(Records taken from a collection)
==========
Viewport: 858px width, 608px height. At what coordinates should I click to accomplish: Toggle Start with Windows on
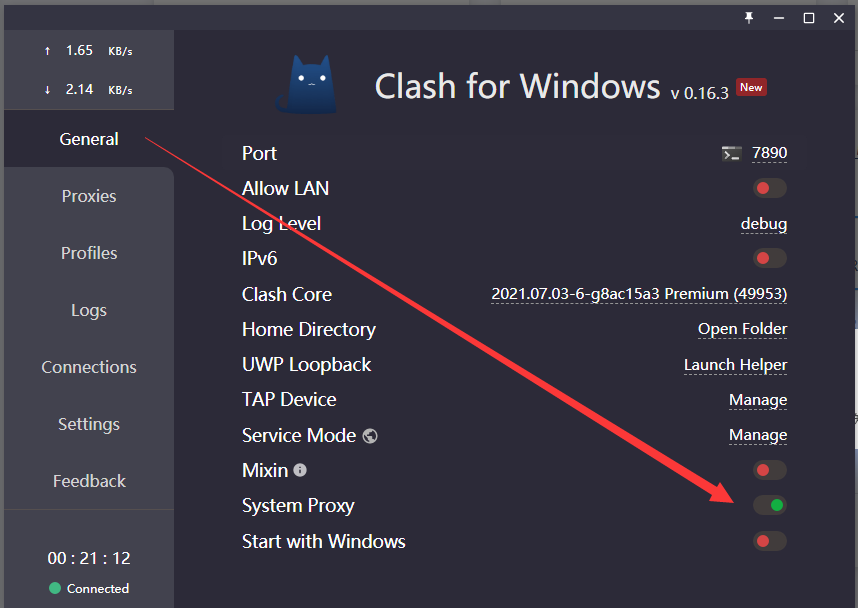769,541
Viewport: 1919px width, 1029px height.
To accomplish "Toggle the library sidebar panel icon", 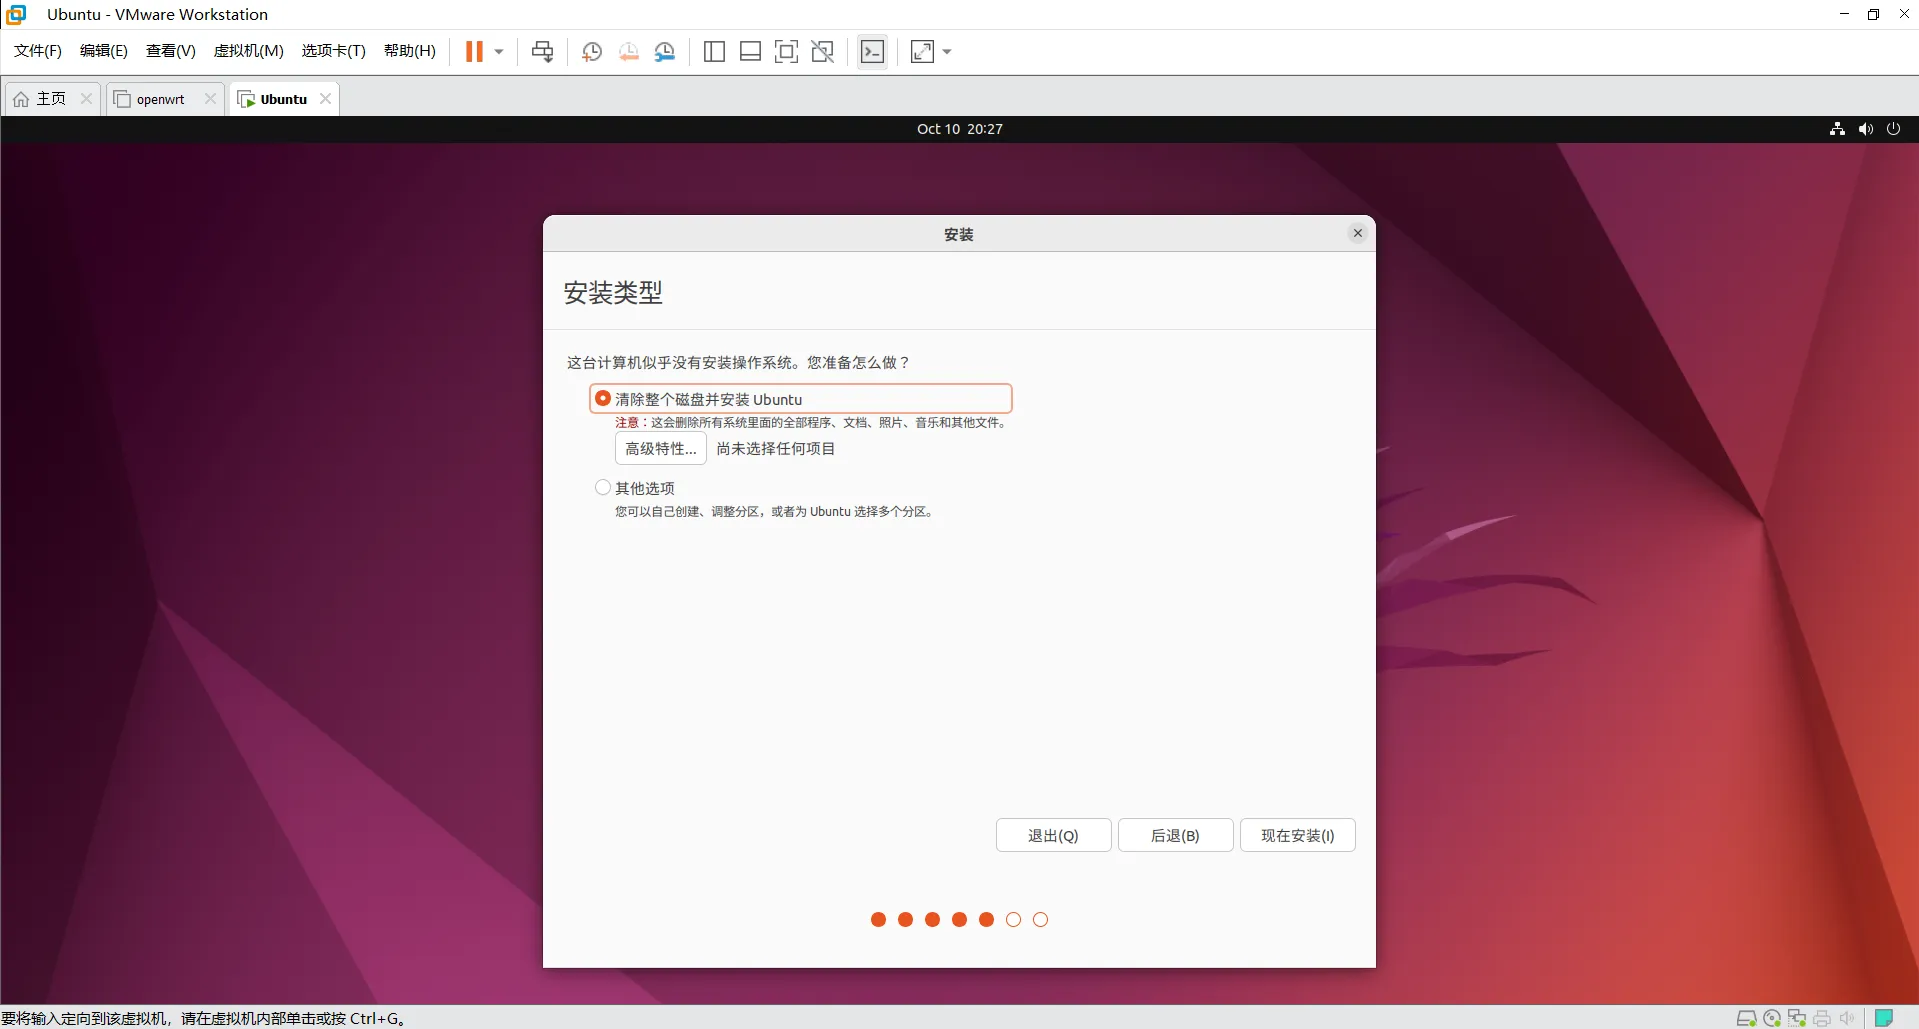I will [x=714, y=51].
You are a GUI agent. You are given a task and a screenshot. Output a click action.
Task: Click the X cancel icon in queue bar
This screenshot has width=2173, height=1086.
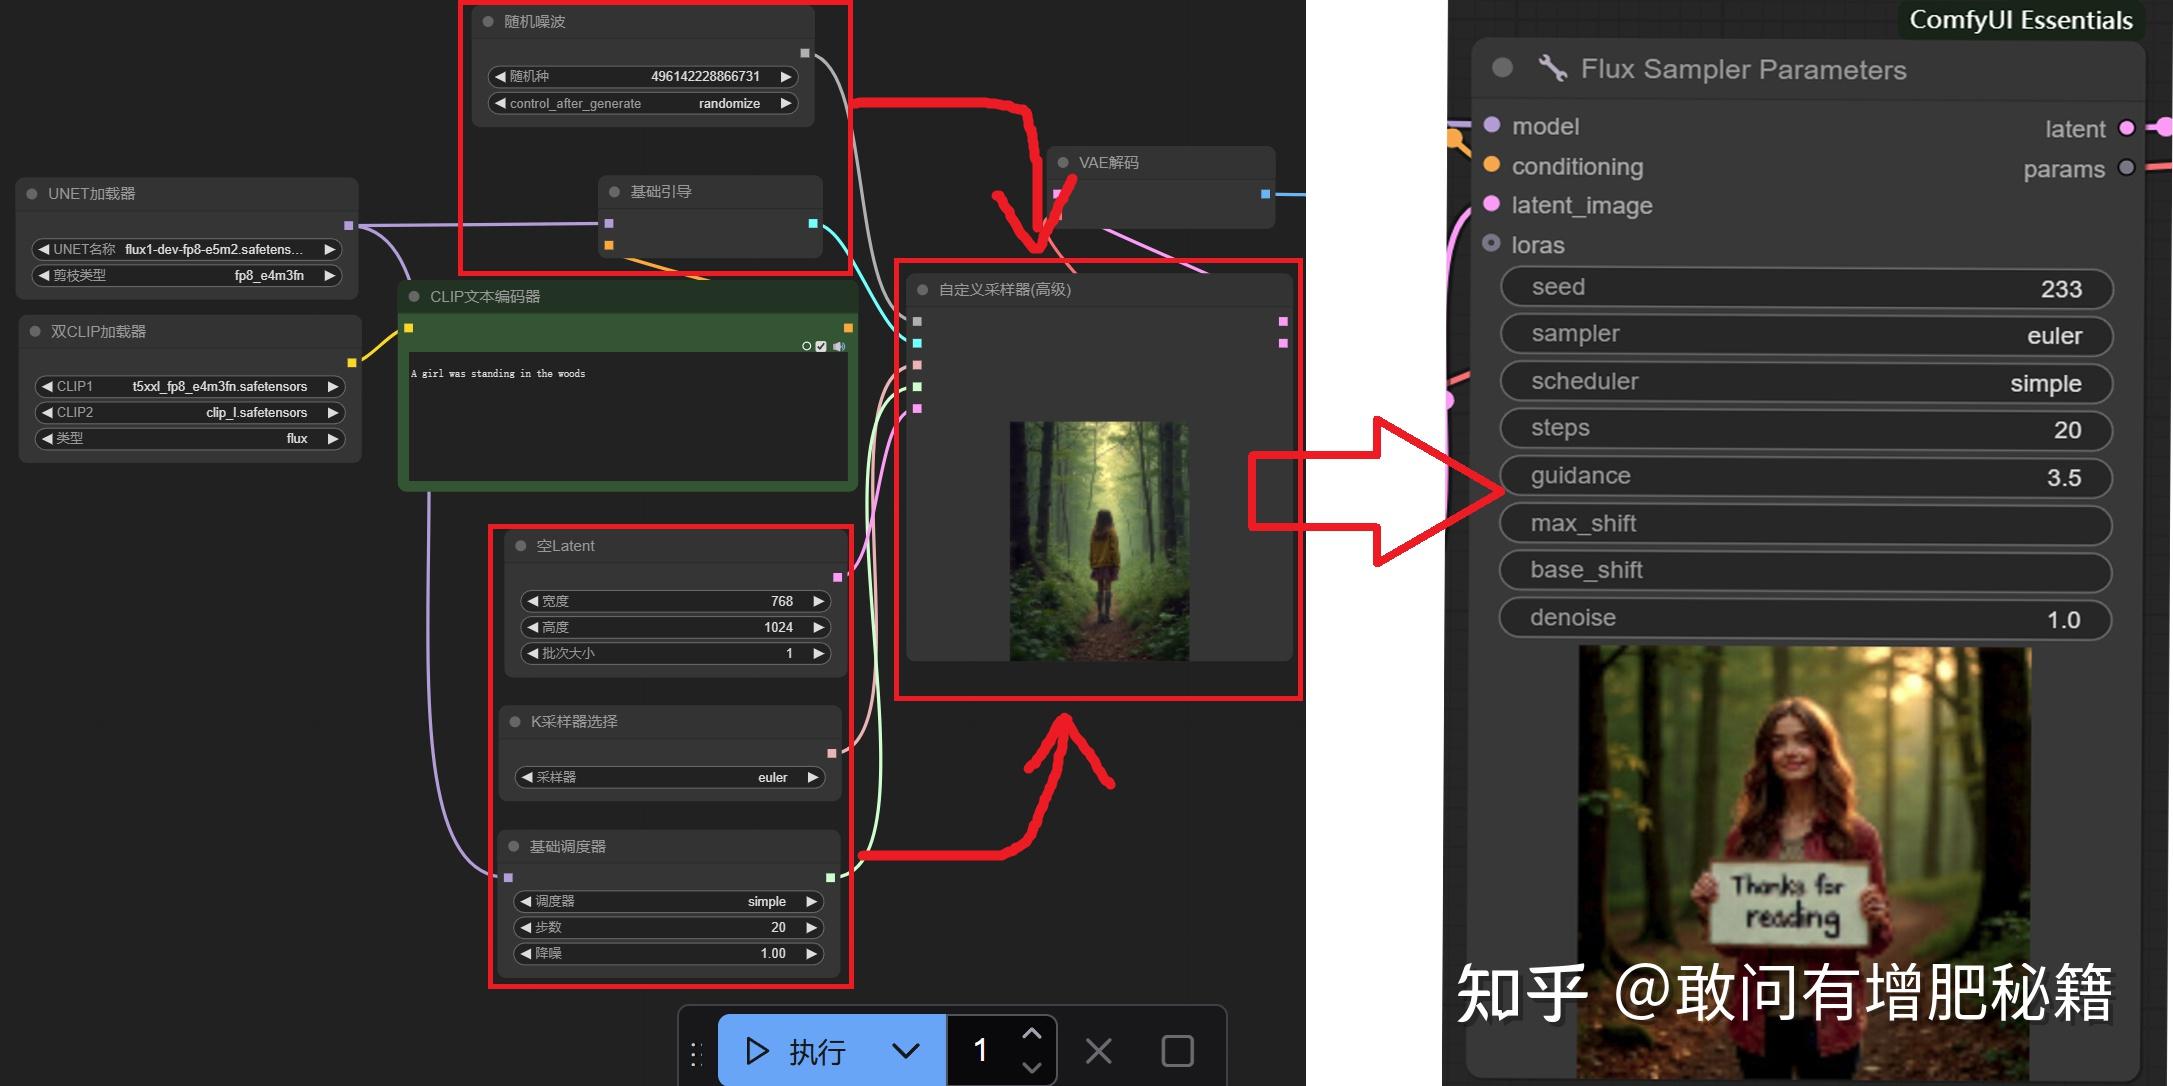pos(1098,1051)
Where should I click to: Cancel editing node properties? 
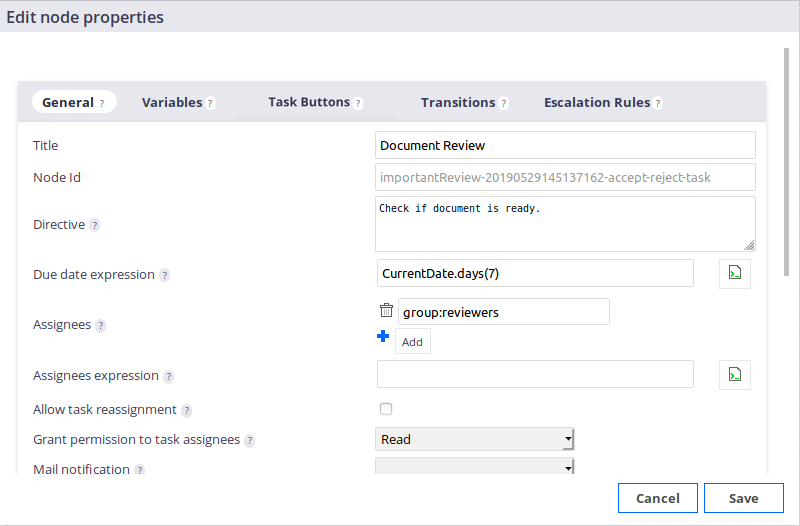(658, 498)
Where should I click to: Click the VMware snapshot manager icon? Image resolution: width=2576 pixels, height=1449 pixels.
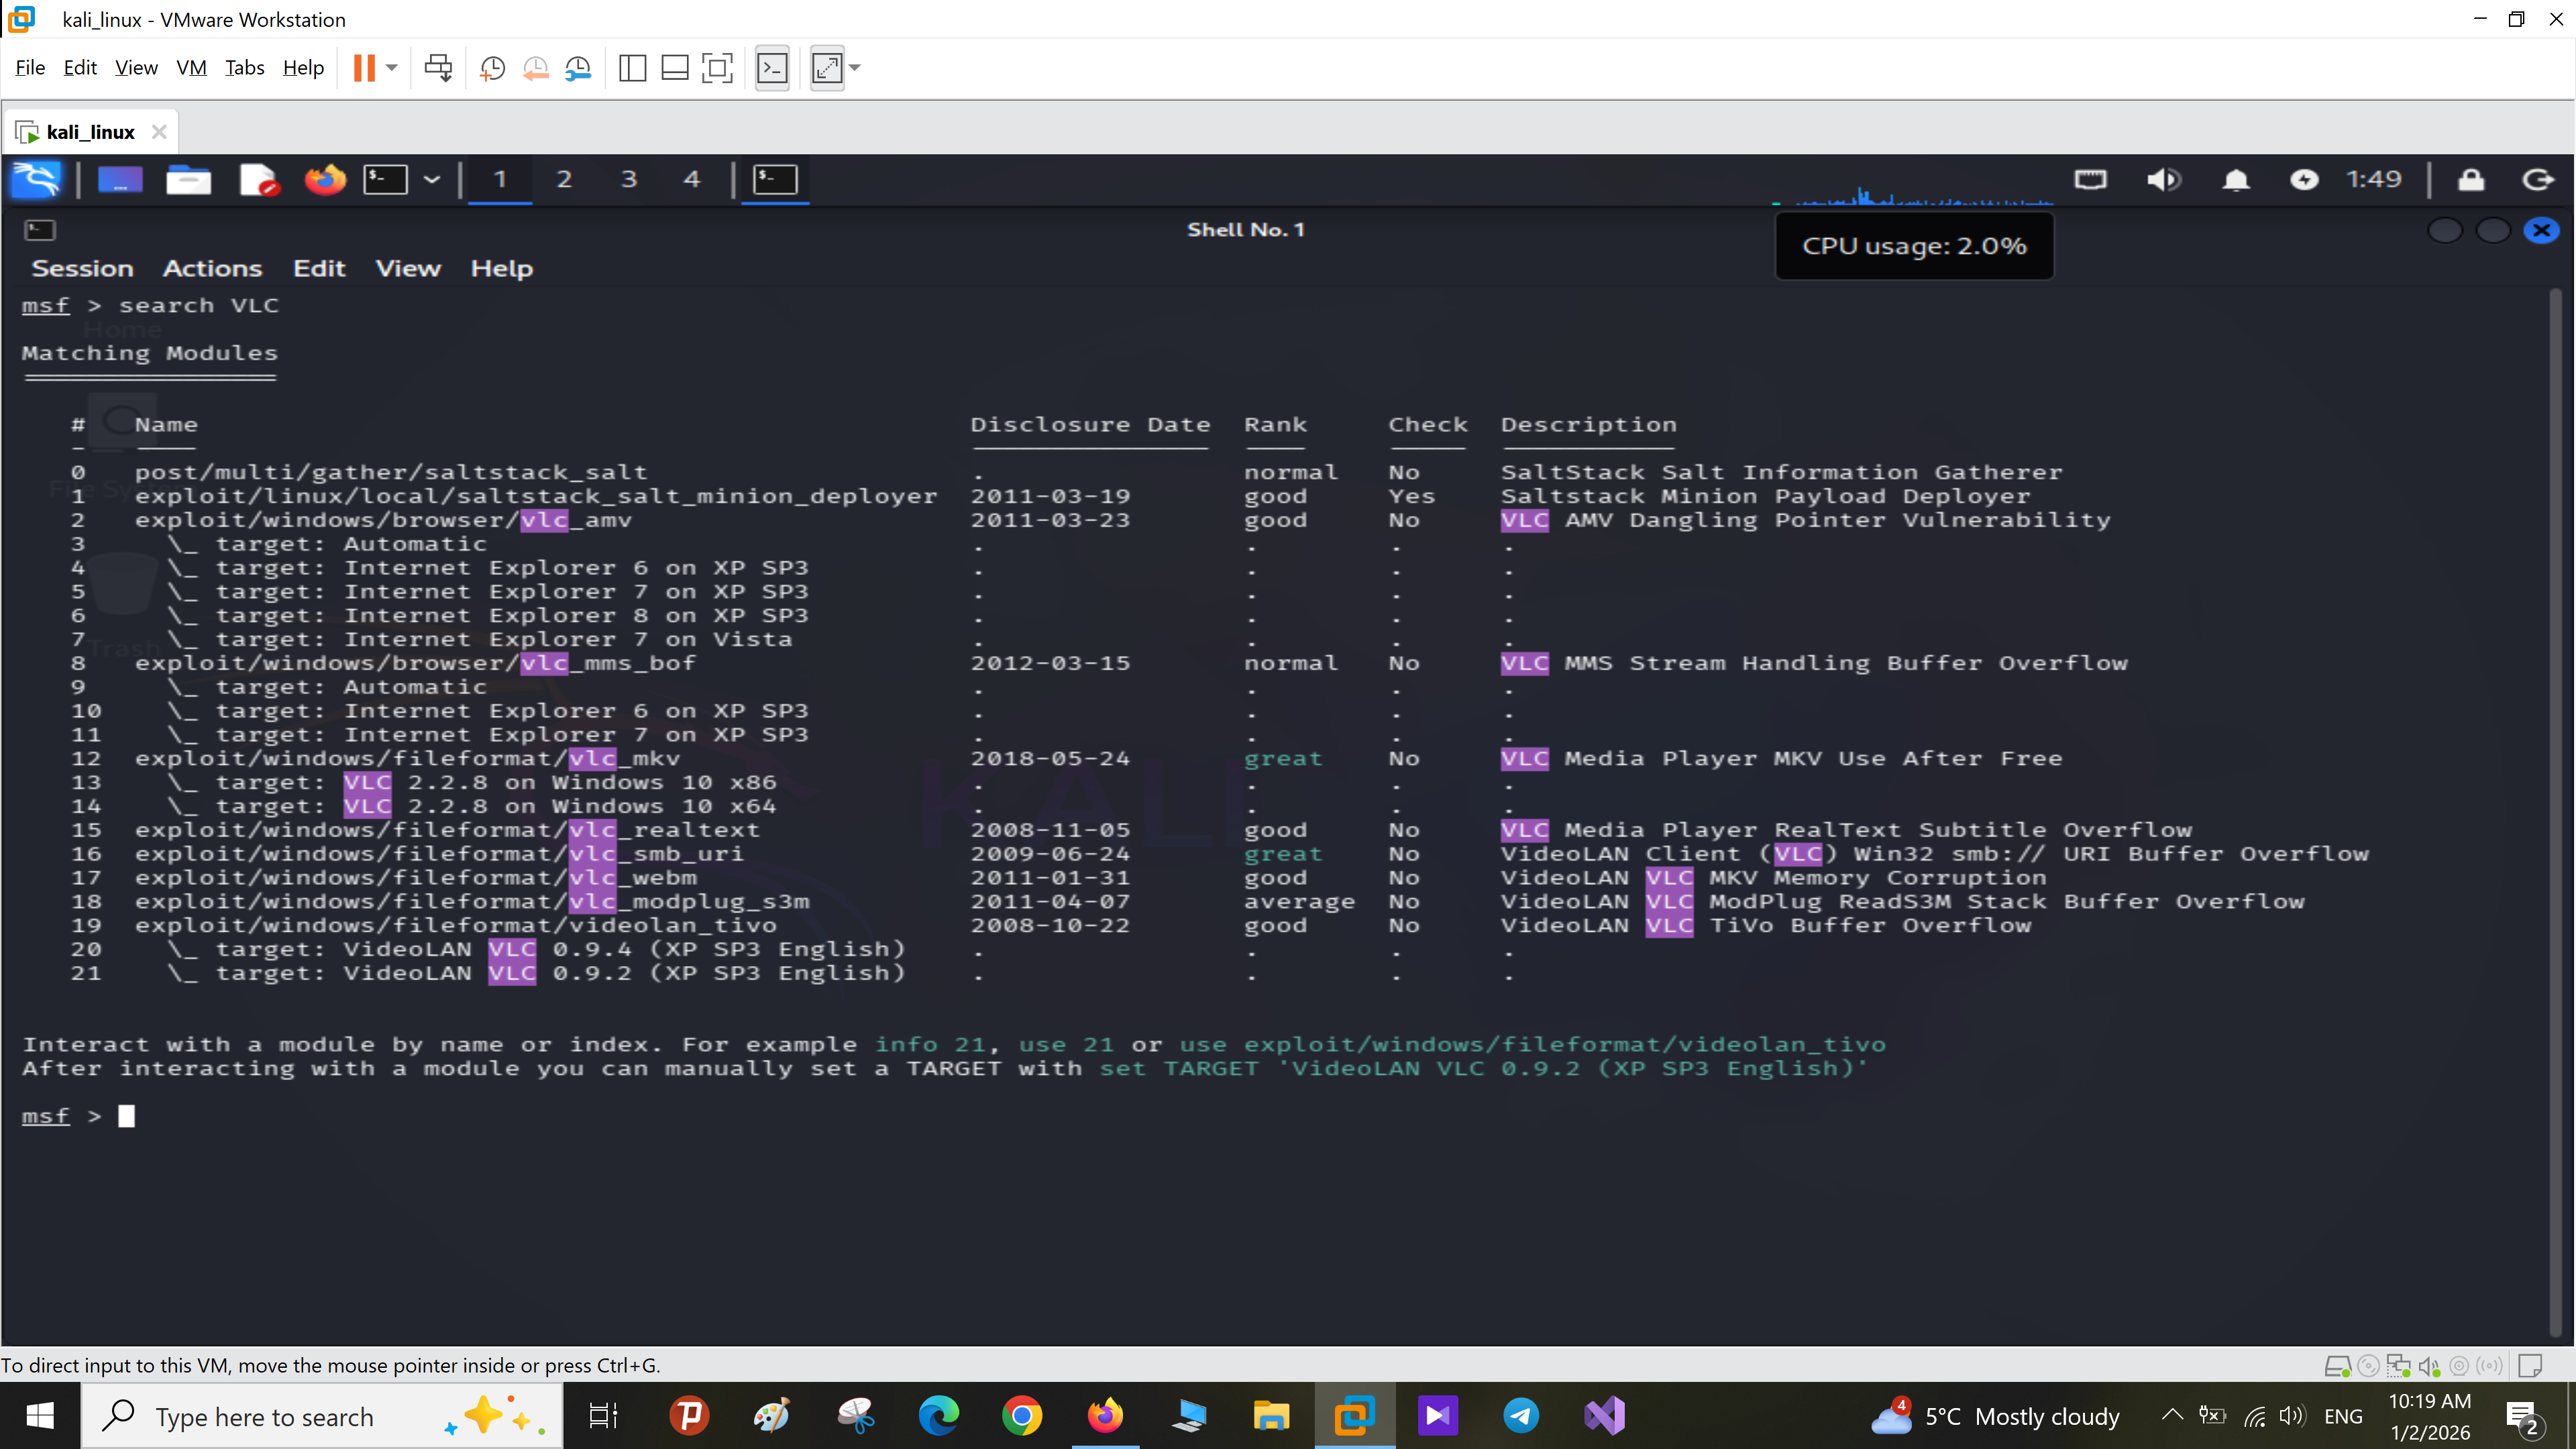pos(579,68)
==========
▶ [Written instruction]: Show each line of the items above that contains the word "Where".

▶ [The completed task]:
Where should I click to: Cancel editing node properties? 
Where should I click to: Click the VMware snapshot manager icon? Image resolution: width=2576 pixels, height=1449 pixels.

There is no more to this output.